◆ **About this task**:
Search the records for the word "each" and pick out every line that has it.

Segment Start: Listed records

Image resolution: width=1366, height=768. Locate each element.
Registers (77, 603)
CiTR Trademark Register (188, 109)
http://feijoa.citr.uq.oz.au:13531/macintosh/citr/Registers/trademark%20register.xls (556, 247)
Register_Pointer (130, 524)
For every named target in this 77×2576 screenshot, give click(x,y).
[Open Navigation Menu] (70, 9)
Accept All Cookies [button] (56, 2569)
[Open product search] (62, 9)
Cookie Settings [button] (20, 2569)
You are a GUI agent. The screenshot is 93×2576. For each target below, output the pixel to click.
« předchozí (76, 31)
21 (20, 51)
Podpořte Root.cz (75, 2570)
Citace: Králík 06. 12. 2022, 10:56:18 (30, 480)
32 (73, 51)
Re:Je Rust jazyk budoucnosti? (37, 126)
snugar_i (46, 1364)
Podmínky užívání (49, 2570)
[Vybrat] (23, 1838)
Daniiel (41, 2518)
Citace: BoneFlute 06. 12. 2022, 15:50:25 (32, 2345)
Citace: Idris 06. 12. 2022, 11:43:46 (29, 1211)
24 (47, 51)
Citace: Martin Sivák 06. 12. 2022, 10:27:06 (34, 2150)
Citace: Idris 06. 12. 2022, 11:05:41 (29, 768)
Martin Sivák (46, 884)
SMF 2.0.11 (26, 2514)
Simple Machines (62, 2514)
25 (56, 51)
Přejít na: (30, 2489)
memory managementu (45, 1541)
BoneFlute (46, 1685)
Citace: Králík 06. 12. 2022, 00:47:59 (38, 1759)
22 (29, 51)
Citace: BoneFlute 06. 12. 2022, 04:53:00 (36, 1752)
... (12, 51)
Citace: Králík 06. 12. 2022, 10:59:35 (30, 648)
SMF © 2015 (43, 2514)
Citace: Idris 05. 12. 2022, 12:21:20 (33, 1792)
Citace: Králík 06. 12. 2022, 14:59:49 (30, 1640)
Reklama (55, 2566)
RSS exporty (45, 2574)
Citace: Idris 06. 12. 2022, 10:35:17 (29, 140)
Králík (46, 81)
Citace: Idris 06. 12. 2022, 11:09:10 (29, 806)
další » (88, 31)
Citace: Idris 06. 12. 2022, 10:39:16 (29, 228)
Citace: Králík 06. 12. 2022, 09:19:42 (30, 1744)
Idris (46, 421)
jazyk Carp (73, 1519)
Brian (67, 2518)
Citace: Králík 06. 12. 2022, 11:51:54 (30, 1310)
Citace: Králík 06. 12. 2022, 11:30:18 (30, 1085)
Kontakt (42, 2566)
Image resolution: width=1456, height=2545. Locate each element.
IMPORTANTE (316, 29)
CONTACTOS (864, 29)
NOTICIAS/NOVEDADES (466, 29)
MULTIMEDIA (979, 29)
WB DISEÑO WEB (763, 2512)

Segment End: Listed records

◆ **Answer section**:
Image resolution: width=1366, height=768. Locate each element.
You are a GUI agent. The screenshot is 93×2576. For each target below, output the pixel to click.
Image resolution: width=1456, height=2545. Locate each element.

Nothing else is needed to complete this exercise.